Emsal Mahkeme Kararı İstanbul Bölge Adliye Mahkemesi 45. Hukuk Dairesi 2022/1997 E. 2023/4 K. 04.01.2023 T.

Görüntülediğiniz mahkeme kararı henüz kesinleşmemiştir. Yararlı olması amacıyla eklenmiştir.

T.C.
İSTANBUL
BÖLGE ADLİYE MAHKEMESİ
45. HUKUK DAİRESİ
DOSYA NO: 2022/1997
KARAR NO: 2023/4
T Ü R K M İ L L E T İ A D I N A
İ S T İ N A F K A R A R I
İNCELENEN KARARIN
MAHKEMESİ: BAKIRKÖY 1. ASLİYE TİCARET MAHKEMESİ
ESAS NO: 2022/442
KARAR NO: 2022/693
DAVA TARİHİ: 11/05/2022
KARAR TARİHİ: 30/06/2022
DAVA: Sıra Cetveline İtiraz (Kayıt Kabul)
KARAR TARİHİ: 04/01/2023
6100 Sayılı Hukuk Muhakemeleri Kanunu’nun 353. Maddesi uyarınca dosya incelendi,
GEREĞİ DÜŞÜNÜLDÜ:
DAVA Davacı vekili dava dilekçesinde özetle; Bakırköy … İcra Dairesinin … Esas sayılı ek sıra cetveli kararı 22/04/2022’de Gemlik Müdürlüğüne tebliğ edilmiş olmasına rağmen, bu kararda hangi itiraz yoluna hangi süre içinde gidileceği ile ilgili bir yargı yolu gösterilmediğini, iflas masasının vermiş olduğu red kararının gerekçesinin dahi Bakırköy … İcra Dairesinin 29/04/2022 tarihli Gemlik Gümrük Müdürlüğüne verdiği cevabi yazının ekinde tebliğ edildiğini, bu sebeple itiraz süresinin kararın tebliğ tarihi olan 22/04/2022 tarihinde başlamaması gerektiğini, hak arama hürriyetinin kaybolmaması adına davanın usulen kabulünü talep ettiklerini, Bakırköy …İcra Dairesi’nin … E. sayılı dosyasında idare tarafından 31/08/2018 tarih ve … sayılı yazı ile borçlu şirket … A.Ş’den olan 1.292.580,82 TL alacak bildirilmiş ise de sunulan belgelerin mahkeme kararları ile çeliştiği gerekçesiyle İdarenin talebinin reddedildiğini, idare alacağı yasal mevzuattan kaynaklanmakta olup ekte sunulan beyannameler ve tahakkuklardan da açıkça anlaşıldığı üzere müflis şirketten 1.292.580,82 TL asıl alacaklı olduğunu, bu alacağın İİK 195.maddesi uyarınca işlemiş faizi ile birlikte iflas masasına kaydını talep ettiklerini beyan ederek davanın kabulünü ve telafisi mümkün olmayan zararların önüne geçilebilmesi ve hak kaybı yaşanmaması açısından ihtiyati tedbir kararı verilmesini talep ve dava etmiştir.

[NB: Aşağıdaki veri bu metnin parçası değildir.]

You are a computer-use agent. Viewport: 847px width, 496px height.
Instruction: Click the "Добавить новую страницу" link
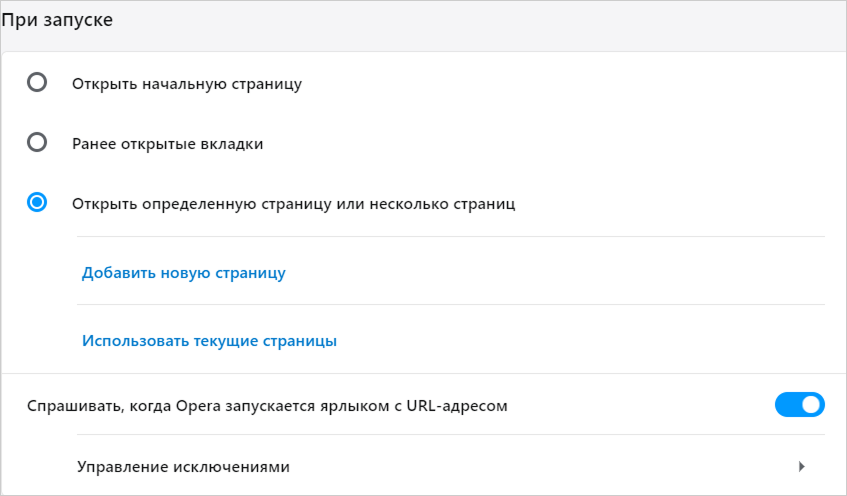184,273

İLK DERECE MAHKEMESİ KARARI Mahkemece 30/06/2022 tarihli celsede kısa kararda “Davanın taraf ehliyeti yokluğu nedeniyle USULDEN REDDİNE” karar verilmiş, Gerekçeli kararda ise; “…Tüm dosya kapsamının incelenmesinde; davacının kayıt kabul talebine konu 1.400.740,12 TL işçilik ve sair alacaklarının iflas masasına kaydı istemine ilişkin davada Bakırköy …İcra Müdürlüğünün (İflas Dairesinin) hasım gösterilmek suretiyle hasımlı olarak açılması gerekmektedir. Hasımsız olarak açılan bir davada ıslah suretiyle davanın hasımlı hale getirilmesi de mümkün bulunmamaktadır…” gerekçesiyle “Davanın hasımsız açılamayacağından davanın USULDEN REDDİNE” karar verilmiştir.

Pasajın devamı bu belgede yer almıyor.